▶ [EXERCISE DIRECTIONS]
With the pictures removed, retype the lines from the one holding "Task: Click reply bubble on 難波靖雄's comment" through the end of the records, exactly as written.

*** Opening MATERIAL TO PROCESS ***

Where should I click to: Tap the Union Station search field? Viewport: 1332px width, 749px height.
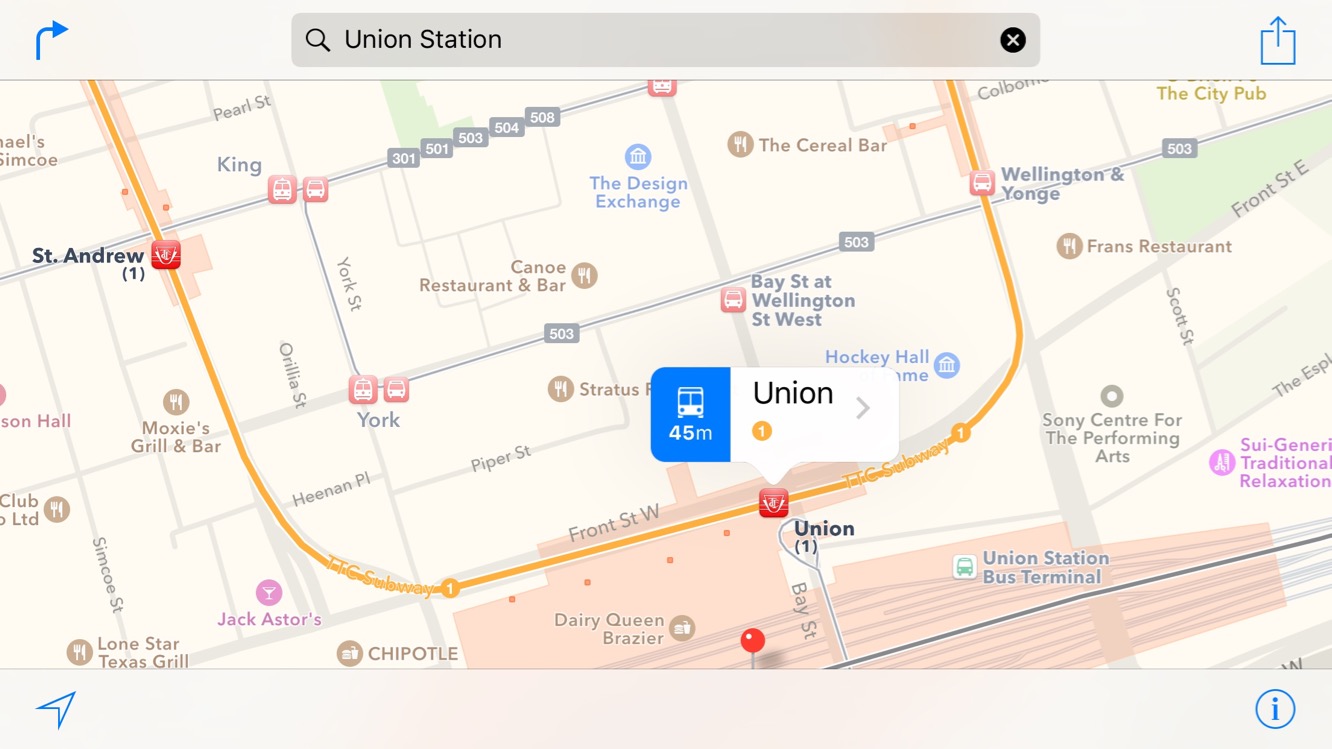click(665, 40)
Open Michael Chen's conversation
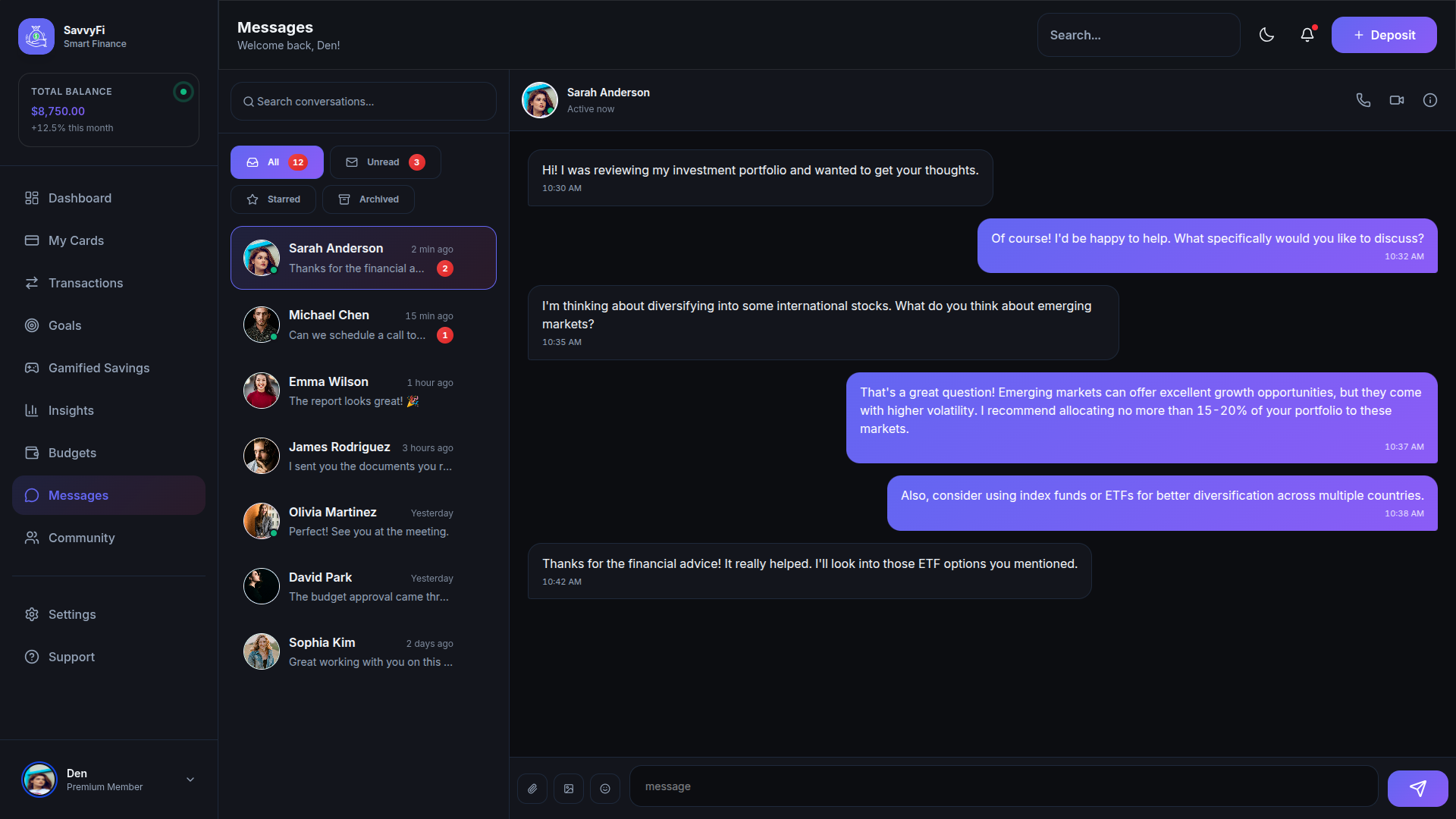 tap(363, 325)
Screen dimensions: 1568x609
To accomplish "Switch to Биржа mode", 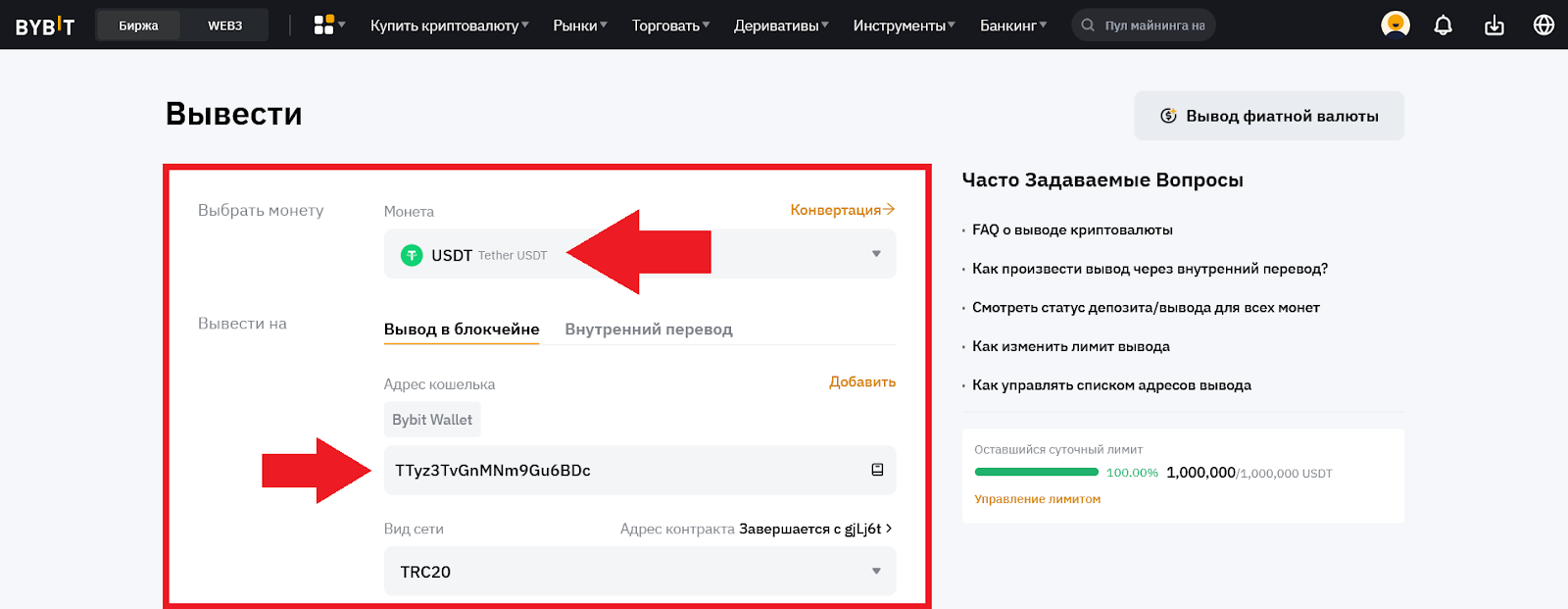I will (138, 25).
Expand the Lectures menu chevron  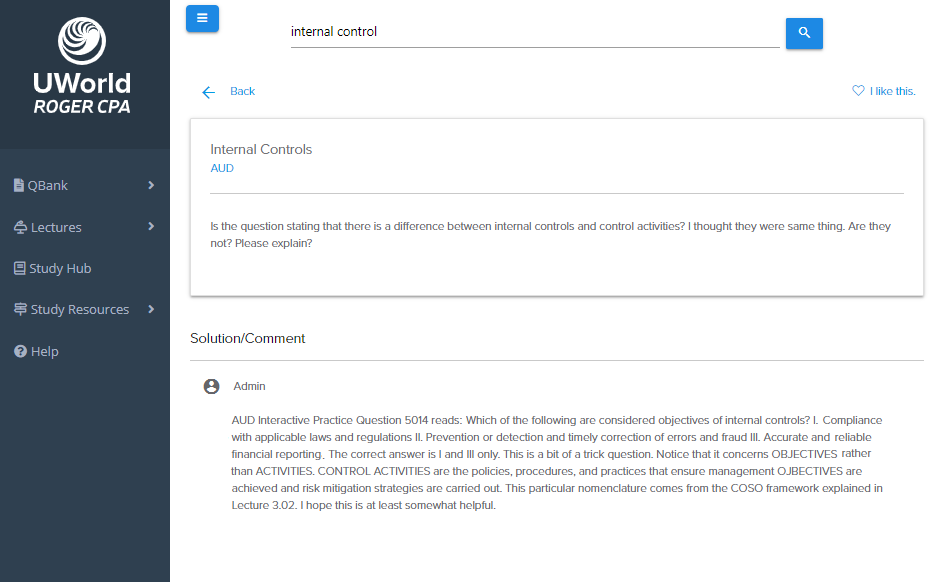(x=151, y=226)
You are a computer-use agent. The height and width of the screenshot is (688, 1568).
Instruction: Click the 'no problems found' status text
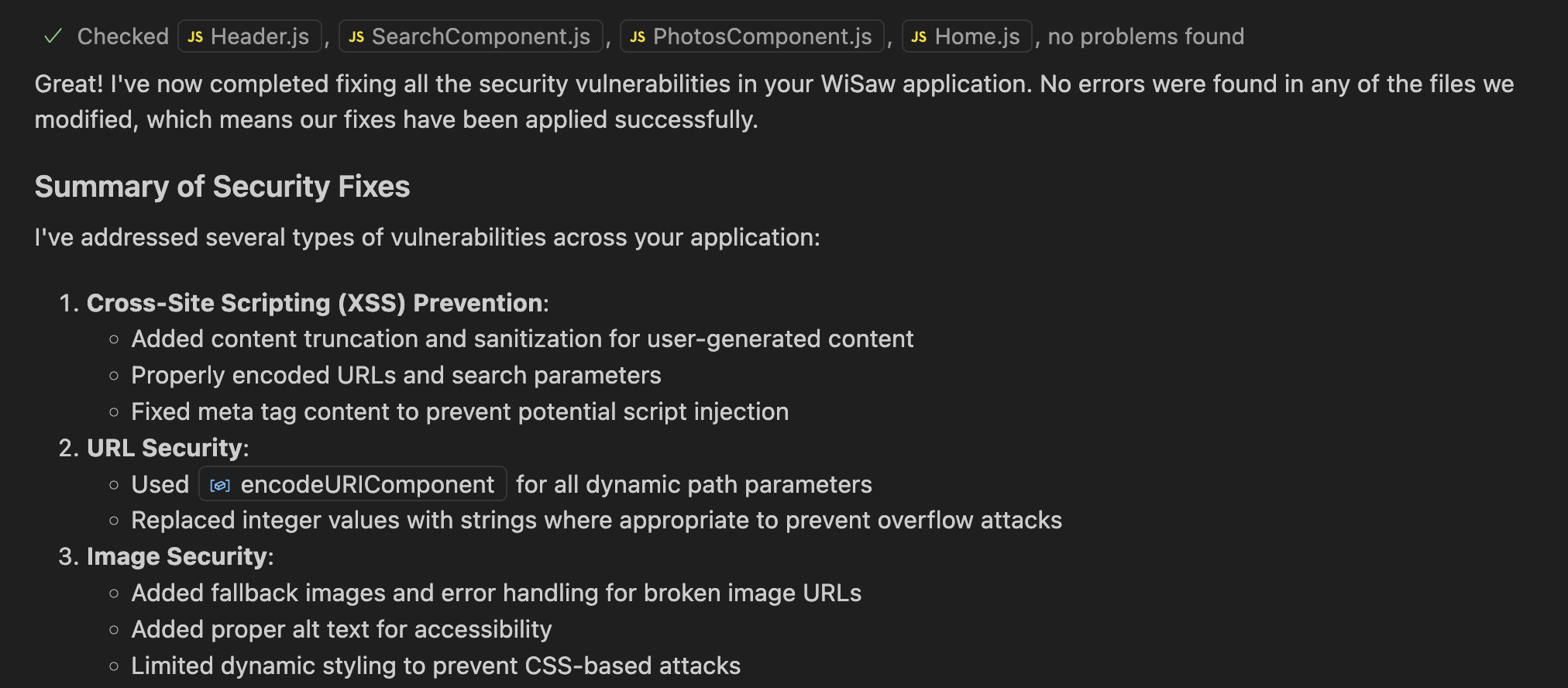pyautogui.click(x=1146, y=36)
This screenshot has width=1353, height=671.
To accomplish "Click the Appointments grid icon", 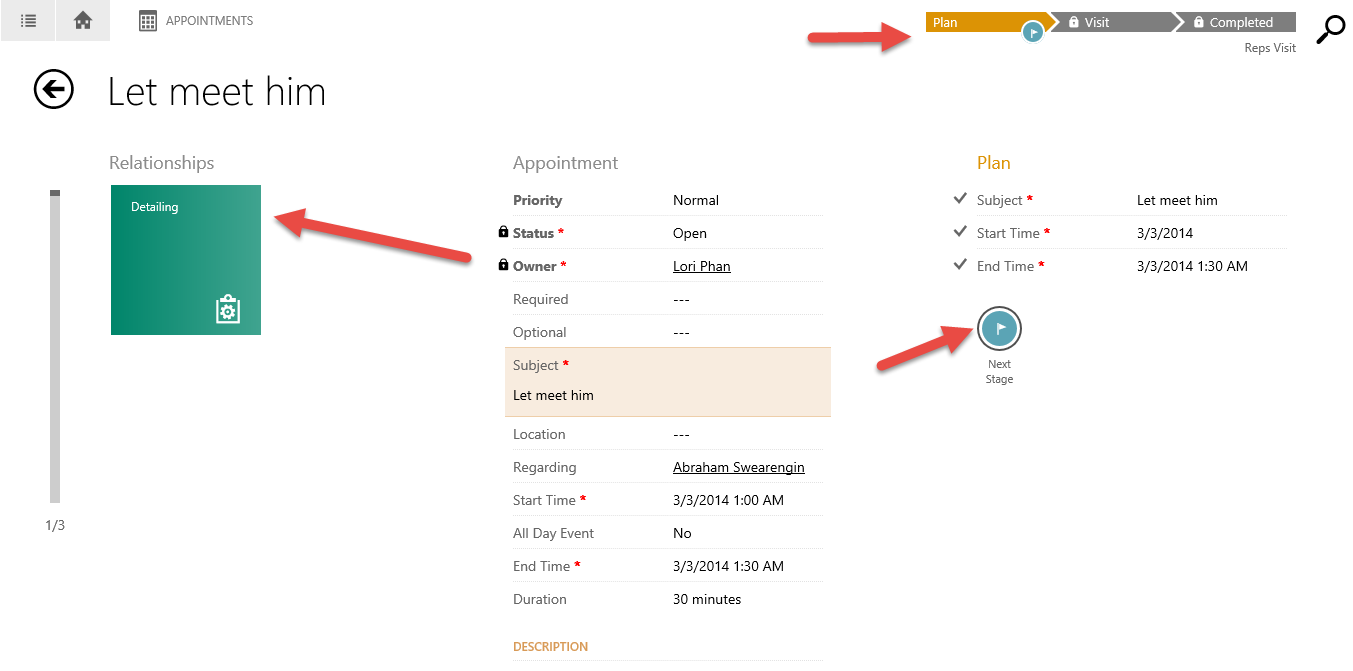I will (x=148, y=21).
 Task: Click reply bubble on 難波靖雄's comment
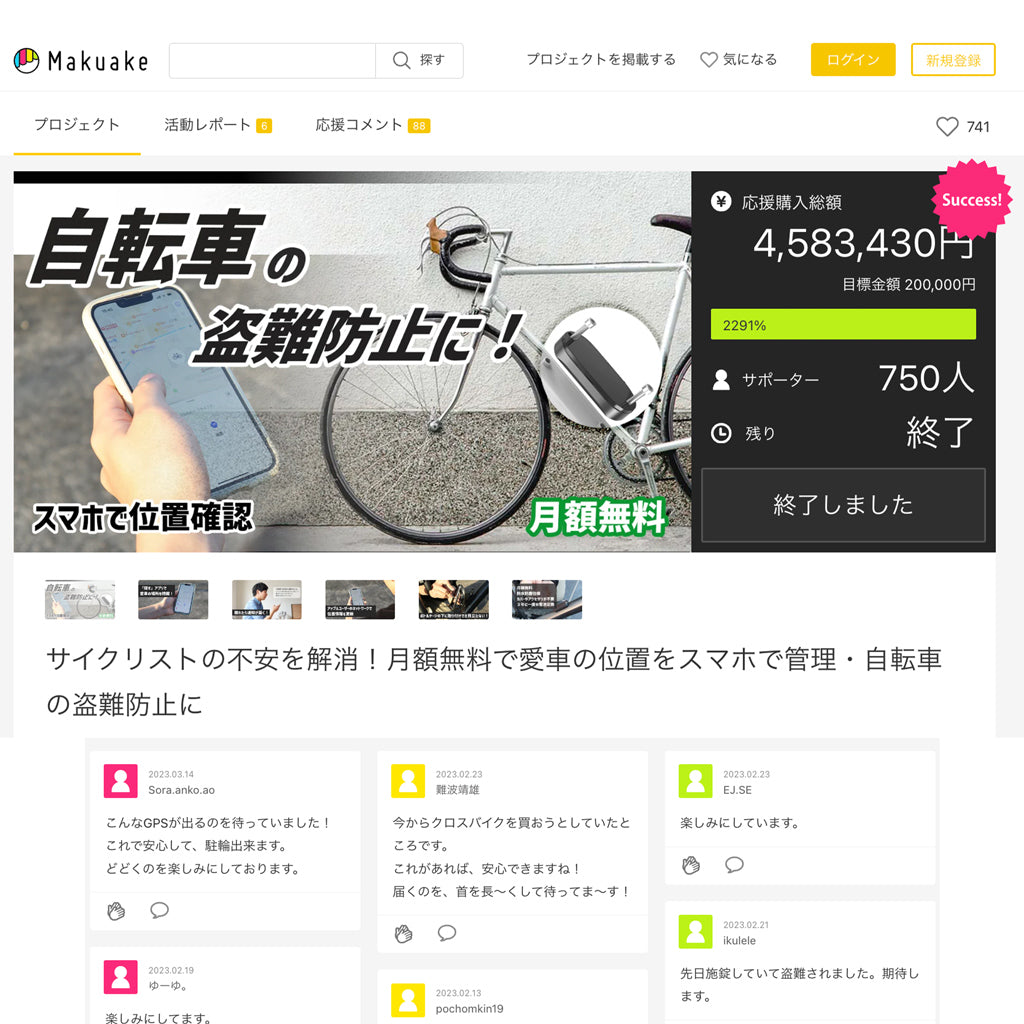[x=447, y=933]
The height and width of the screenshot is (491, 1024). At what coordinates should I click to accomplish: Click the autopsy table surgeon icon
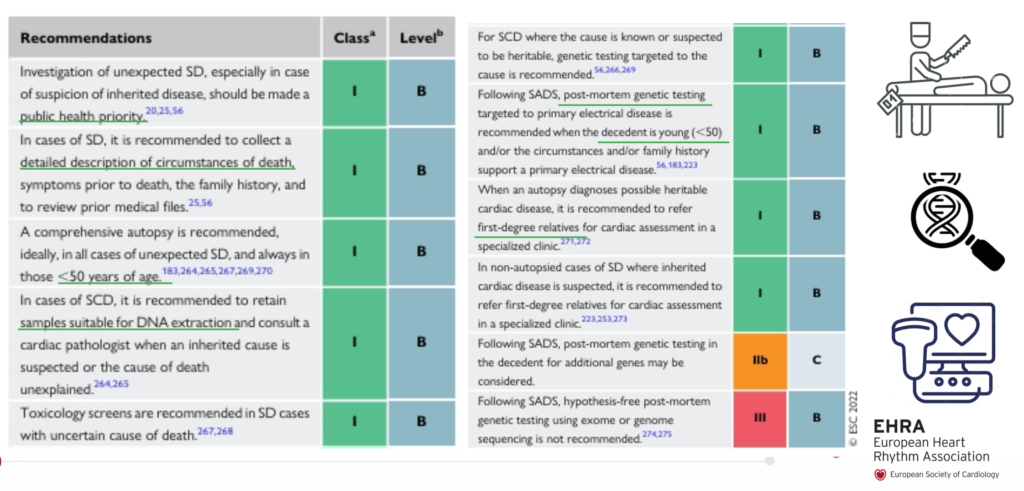944,80

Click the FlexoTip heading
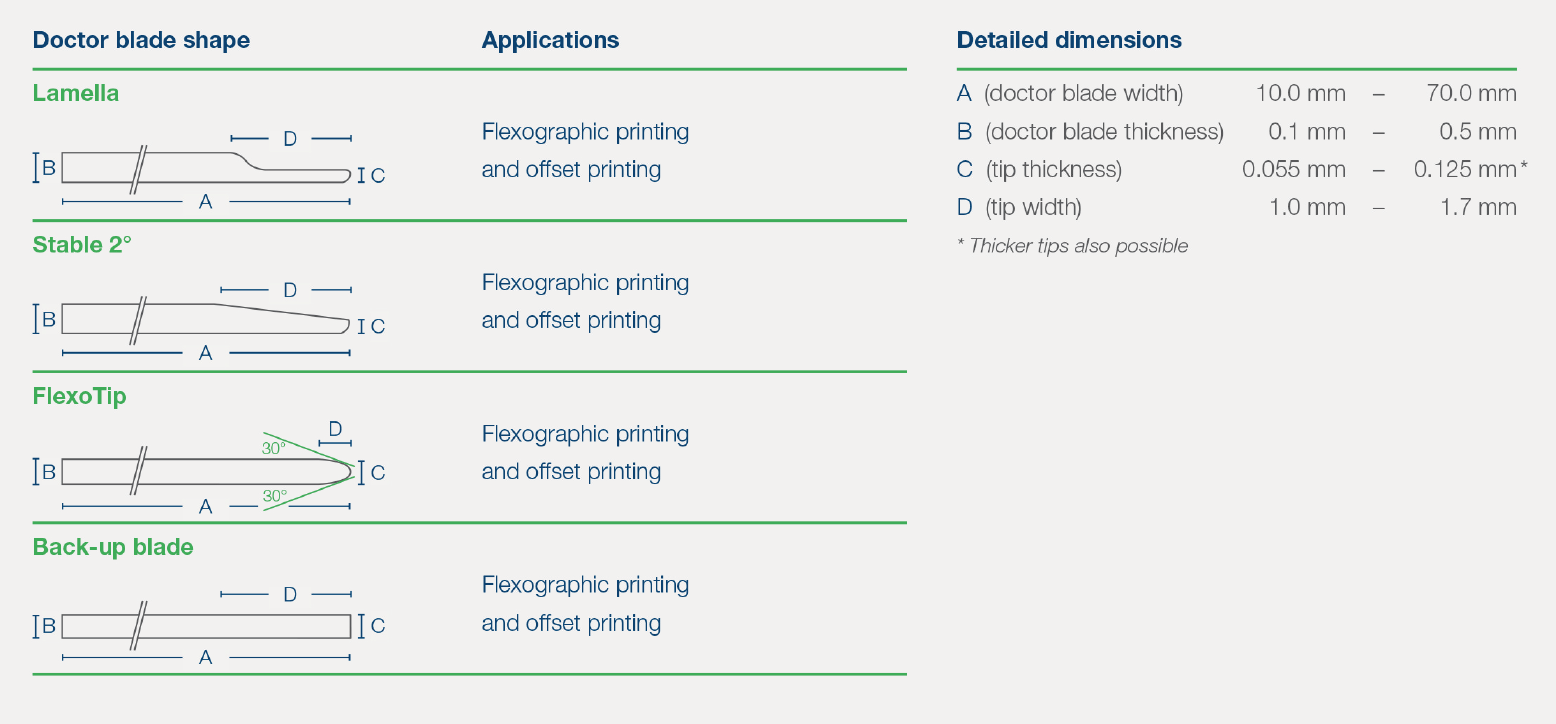click(x=80, y=396)
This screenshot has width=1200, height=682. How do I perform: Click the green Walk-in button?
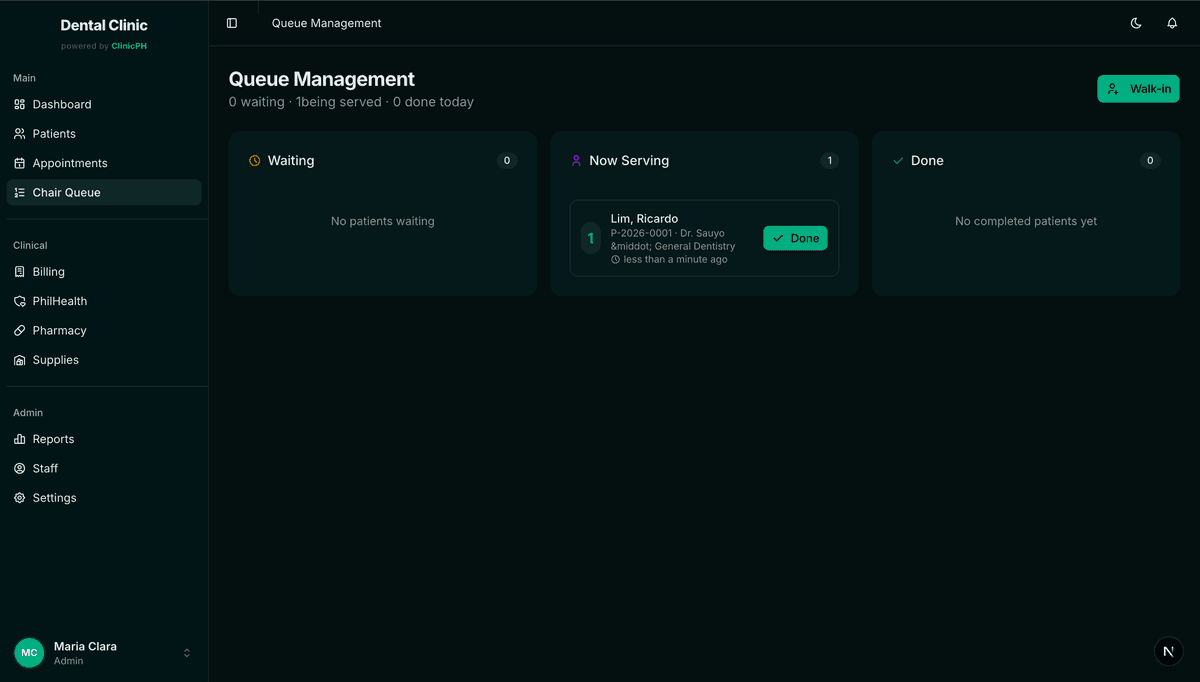tap(1138, 88)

*** Closing MATERIAL TO PROCESS ***

▶ [ANSWER AREA]
 Task: Click reply bubble on 難波靖雄's comment
[x=447, y=933]
The height and width of the screenshot is (491, 1024). At what coordinates should I click to accomplish: Click the autopsy table surgeon icon
944,80

Click the FlexoTip heading
click(x=80, y=396)
This screenshot has width=1200, height=682. How do I perform: Click the green Walk-in button?
tap(1138, 88)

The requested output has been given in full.